The specific outcomes of the RegCreative meeting to date are:

- Prior to the RegCreative Jamboree, attendees were asked to participate in an interannotator agreement assessment. Two ORegAnno mirrors were established with identical sets of publications to be annotated in their queue. In total, 33 redundant annotations from 18 publications were collected. (79 annotations for 31 papers and 60 annotations for 21 papers were collected on servers 1 and 2, respectively.) This effort was used as a baseline from which to establish annotator efficiency.
- Hands-on annotation activities occurred during the first 2 days of the 3-day workshop. In total, 39 researchers contributed 184 TFBS and 317 Regulatory Regions from 96 papers. Many of these researchers were also trained on the ORegAnno system, significantly increasing its experienced-user community. The contribution of these annotations to individual species was 339 annotations in Homo sapiens, 42 annotations in Mus musculus, 72 annotations in Drosophila melanogaster, 24 annotations in Ciona intestinalis, 14 annotations in Rattus norvegicus, 6 annotations in Halocynthia roretzi, 2 annotations in Ciona savignyi and 2 annotations in HIV. Within these annotations, one new dataset was added to ORegAnno; 274 human enhancers were programmatically annotated by Maximillian Haessler, Institute Alfred Fessard, from Visel et al., Nucleic Acids Research, 2006. In total, 130 scientific studies were examined in depth. The annotated papers were pre-selected from expert-curated publications in the ORegAnno queue that had full-text available through HighWire Press.

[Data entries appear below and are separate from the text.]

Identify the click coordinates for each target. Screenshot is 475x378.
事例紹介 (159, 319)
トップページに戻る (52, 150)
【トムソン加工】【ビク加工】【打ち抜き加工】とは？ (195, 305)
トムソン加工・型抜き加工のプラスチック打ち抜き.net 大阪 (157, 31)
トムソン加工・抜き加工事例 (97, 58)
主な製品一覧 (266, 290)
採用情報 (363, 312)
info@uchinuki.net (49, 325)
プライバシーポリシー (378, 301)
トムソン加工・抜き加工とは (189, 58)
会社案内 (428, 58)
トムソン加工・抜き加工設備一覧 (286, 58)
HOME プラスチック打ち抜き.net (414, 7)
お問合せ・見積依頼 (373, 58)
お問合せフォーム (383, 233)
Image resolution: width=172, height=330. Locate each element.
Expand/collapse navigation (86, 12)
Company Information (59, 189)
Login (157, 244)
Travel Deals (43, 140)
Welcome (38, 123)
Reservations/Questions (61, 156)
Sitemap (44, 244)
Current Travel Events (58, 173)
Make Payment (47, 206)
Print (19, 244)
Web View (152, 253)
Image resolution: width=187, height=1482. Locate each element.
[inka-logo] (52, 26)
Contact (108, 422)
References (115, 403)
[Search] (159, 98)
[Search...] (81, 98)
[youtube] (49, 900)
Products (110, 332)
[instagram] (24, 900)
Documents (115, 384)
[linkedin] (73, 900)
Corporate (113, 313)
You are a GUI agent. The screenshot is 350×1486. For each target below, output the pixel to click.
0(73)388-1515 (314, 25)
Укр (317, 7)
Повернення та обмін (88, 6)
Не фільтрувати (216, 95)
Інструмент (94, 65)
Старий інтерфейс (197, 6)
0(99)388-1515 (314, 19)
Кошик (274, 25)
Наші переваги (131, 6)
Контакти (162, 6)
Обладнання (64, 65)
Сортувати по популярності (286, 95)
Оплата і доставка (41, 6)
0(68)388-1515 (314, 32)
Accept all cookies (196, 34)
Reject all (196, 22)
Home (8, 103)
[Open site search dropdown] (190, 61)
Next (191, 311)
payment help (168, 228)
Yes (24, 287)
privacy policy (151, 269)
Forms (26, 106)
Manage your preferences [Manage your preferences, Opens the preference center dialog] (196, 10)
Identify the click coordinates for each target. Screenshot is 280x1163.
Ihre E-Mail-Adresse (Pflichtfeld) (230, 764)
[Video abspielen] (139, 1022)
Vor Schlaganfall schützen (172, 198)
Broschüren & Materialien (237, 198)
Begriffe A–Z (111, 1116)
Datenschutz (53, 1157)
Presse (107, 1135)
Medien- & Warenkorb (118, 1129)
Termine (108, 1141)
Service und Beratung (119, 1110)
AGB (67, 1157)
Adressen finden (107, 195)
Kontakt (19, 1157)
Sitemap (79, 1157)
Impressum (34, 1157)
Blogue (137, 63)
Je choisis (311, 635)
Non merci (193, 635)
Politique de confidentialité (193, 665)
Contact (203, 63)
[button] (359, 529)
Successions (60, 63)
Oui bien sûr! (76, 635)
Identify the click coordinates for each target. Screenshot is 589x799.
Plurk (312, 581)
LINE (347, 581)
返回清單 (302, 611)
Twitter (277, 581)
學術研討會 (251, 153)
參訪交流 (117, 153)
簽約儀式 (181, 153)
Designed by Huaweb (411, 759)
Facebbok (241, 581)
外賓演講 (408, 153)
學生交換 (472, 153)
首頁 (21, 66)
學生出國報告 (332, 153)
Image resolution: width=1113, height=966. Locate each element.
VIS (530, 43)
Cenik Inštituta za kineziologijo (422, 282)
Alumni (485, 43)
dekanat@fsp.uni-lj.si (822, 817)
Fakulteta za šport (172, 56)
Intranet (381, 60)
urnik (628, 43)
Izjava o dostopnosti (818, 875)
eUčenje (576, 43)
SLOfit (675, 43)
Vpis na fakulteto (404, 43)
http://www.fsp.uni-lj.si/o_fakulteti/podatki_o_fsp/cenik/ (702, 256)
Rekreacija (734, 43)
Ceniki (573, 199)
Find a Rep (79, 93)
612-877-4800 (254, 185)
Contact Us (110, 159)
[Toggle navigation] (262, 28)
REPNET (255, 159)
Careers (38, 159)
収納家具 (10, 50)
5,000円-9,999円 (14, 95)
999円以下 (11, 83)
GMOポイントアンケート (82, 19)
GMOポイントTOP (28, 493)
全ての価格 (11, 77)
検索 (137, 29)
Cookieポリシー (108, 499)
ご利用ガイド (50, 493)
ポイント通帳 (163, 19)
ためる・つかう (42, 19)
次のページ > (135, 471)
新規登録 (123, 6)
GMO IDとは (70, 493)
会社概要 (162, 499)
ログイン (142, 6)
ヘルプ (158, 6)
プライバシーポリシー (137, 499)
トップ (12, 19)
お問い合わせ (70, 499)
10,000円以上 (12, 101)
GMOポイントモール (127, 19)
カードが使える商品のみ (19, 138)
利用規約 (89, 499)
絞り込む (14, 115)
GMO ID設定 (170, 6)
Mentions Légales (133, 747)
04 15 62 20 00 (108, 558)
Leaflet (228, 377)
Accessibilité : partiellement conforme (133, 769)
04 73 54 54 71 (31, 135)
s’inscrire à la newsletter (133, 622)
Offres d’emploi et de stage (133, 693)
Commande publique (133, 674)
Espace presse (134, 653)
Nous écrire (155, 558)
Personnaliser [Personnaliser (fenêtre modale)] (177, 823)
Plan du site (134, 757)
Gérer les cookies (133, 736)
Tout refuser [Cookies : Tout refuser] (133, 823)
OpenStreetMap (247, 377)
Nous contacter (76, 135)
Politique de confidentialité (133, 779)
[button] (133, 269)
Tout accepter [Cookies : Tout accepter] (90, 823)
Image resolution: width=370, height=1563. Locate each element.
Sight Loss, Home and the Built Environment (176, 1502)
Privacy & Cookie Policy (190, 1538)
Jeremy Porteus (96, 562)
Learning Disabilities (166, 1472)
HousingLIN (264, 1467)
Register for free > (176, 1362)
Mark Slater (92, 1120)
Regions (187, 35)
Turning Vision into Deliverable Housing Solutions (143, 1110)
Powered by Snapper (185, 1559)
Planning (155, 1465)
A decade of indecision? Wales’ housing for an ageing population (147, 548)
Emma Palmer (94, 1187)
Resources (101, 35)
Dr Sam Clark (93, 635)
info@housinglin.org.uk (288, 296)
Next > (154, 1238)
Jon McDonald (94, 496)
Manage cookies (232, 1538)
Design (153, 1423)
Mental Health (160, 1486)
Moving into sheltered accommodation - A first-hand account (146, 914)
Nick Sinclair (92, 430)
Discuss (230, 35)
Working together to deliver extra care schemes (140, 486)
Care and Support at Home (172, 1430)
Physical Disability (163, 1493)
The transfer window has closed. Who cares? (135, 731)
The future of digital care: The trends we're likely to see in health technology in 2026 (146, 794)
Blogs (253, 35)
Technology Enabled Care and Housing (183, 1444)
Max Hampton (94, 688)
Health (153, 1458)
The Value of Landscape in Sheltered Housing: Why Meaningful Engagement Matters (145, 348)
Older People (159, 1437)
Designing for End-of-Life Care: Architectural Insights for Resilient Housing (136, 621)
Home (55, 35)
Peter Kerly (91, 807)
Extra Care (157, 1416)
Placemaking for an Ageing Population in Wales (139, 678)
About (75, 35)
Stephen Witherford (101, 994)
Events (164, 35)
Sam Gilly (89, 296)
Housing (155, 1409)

- There exists an immediate need for improved data standardization and development of associated ontologies. Specifically, this should include the open access development and integration of transcription factor naming conventions and sequence, cell type, cell line, tissue, and evidence ontologies. The groundwork for addressing and prioritizing these needs was accomplished in several ways during the meeting:
  - Transcription factor naming issues were addressed through discussion of integration of transcription factor prediction pipelines, such as DBD or flyTF, which have been supplemented with manual curation versus solely manual curated implementations like TFcat.
  - Marc Halfon, University at Buffalo, led a breakout session to improve the Sequence Ontology from existing ORegAnno and REDfly database conventions within the framework being developed as part of the Open Biomedical Ontologies. A preliminary version of these improvements can be found on the ORegAnno wiki.
  - Learning-based ontology development was widely regarded as an essential feature of the annotation process. Such that, annotators are not restricted from annotating based on the limitations of the controlled vocabulary and that these exceptions can be used to further develop the backbone ontologies.
  - Ontology development should be decentralized from the ORegAnno annotation framework. Specifically, it is planned that the ORegAnno evidence ontology will be removed and made available to broader community development.
  - Renewed focus on integrating species-specific resources with annotation framework.
- A specific focus of the workshop was addressing the role of text mining in facilitating regulatory annotation. Sessions were led by Dr. Lynette Hirschman, MITRE, and Dr. Martin Krallinger, CNIO, to formulate where text-mining can help. A short term object of text-mining based analyses was formulated around both populating the ORegAnno queue and using the expert-curated portion of the ORegAnno queue to validate text-mining-based publication acquisition. The latter objectives are being led by Dr. Stein Aerts, University of Leuven.